The futility of small sample sizes for evaluating a binary outcome (created 2010-06-16).

This page is moving to a new website.

I'm helping out with a project that involves a non-randomized comparison of two groups of patients. One group gets a particular anesthetic drug and the other group does not. The researcher wants to compare rates of hypotension, respiratory depression, apnea, and hypoxia. I suggested using continuous outcomes like O2 saturation levels rather than discrete events like hypoxia, but for a variety of reasons, they cannot use continuous outcomes. Their original goal was to collect data on about 20 patients in each group.

I warned them about the rule of 50, which says that if you want to have reasonable power, you need to observe approximately 25 to 50 events in each group. So how often do you see side effects like these? Well some of them occur in 1 out of every 20 patients and some of them occur in 1 out of every 100 patients. If you do the math, you are likely to see one event or less in each group, if you collect data on 20 patients per group.

Now, the rule of 50 is just a rule of thumb, so what would the actual power calculations tell us? I did the work, and it is not too encouraging. First, I upped the sample size to 50 per group. When I tried to use the Java power calculators developed by Russ Lenth, it refused to let me enter a proportion of 5%. That's odd, I thought, but it actually isn't so odd. The power calculations appear to be based on the normal approximation to the binomial distribution. If one of the groups has a proportion of 5%, then the expected number of events in that group would be much less than 5. This is a classic limit for applying the normal approximation to the binomial.

Now you could use a different test, like Fisher's Exact test, and calculate power based on that rather than the normal approximation to the binomial, but my heart wasn't in it. If you are trying to get approval for your research, and you're already dealing with a potentially inadequate sample size from a power calculation, and now you have to deal with another well known limit, the rule that the expected counts in any cell should never be less than 5, you are really just asking for trouble. Don't give your reviewers extra ammunition to shoot down your proposal.
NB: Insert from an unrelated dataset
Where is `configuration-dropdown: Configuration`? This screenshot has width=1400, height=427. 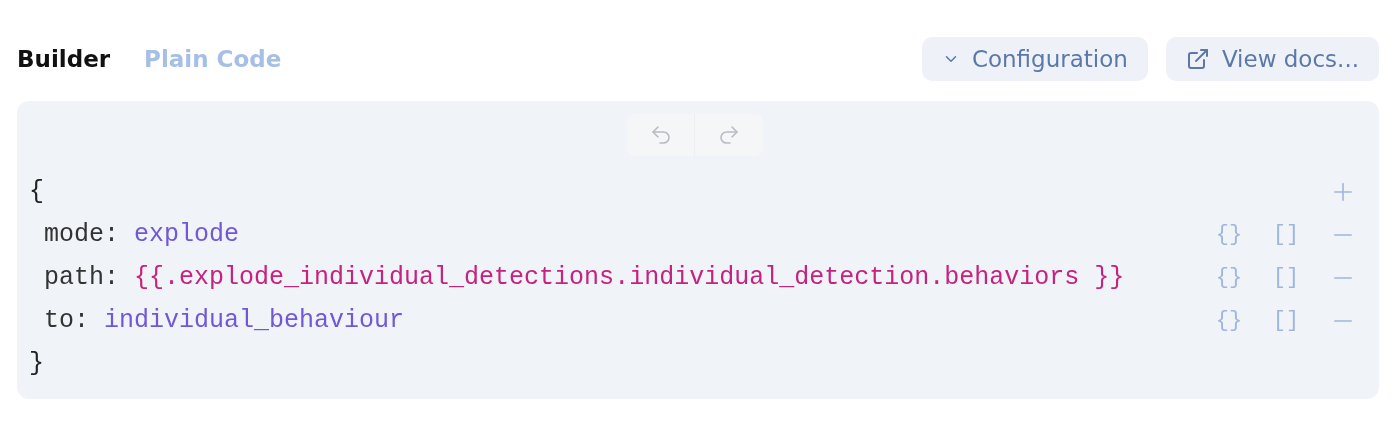
configuration-dropdown: Configuration is located at coordinates (1034, 59).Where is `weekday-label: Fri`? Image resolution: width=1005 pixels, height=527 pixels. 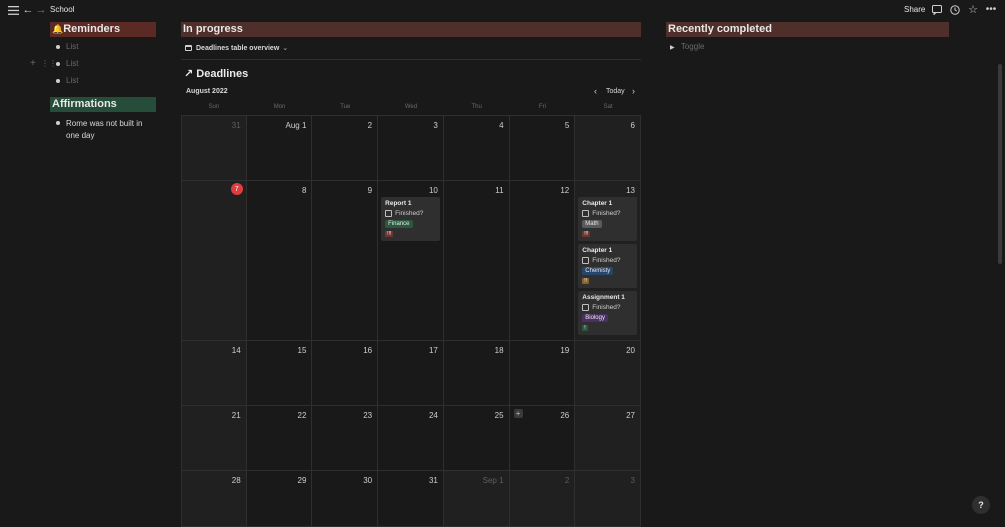 weekday-label: Fri is located at coordinates (542, 107).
So let's up the sample size to 100 so we can consider a control event rate of 5%. It turns out that a sample size of 100 per group will produce a test with power of 80% if the rate in the exposed group was 17.5%. That's more than a tripling of the risk, and it's for a sample size that is already five times bigger than the researcher was hoping for. We're assuming some of the standard things like an alpha level of 5% and a two-tailed hypothesis.

Suppose that we did have a higher event rate in the control group, 10%, that would allow us to use a normal approximation even with only 50 patients per group. Then the power calculation is equally bleak.

A sample size of 50 per group would provide 81% power if the control/exposed groups had rates of 10% and 33% respectively. Again this is more than a three fold change in risk. And it is still for a sample size that is much bigger than the researcher had hoped for.

Now if the researcher really wants to look at Fisher's Exact test, I'll be glad to run those numbers. You can find a nice web calculator at

I'd be even happier if the researcher found a way to treat hypotension, respiratory depression, etc. as continuous outcomes, as those might be able to achieve decent power, even with sample sizes as small as 20 per group.

If there were any justice in the world, the reviewers would look at the setting and say, "Okay, I realize that logistics don't let you get a very big sample size. How about if we let you test your hypothesis just this once at an alpha level of 15% instead of 5%?" But that would never happen in a million years. Better to let the power hover around 20% than to let the alpha level move a millimeter away from 5%.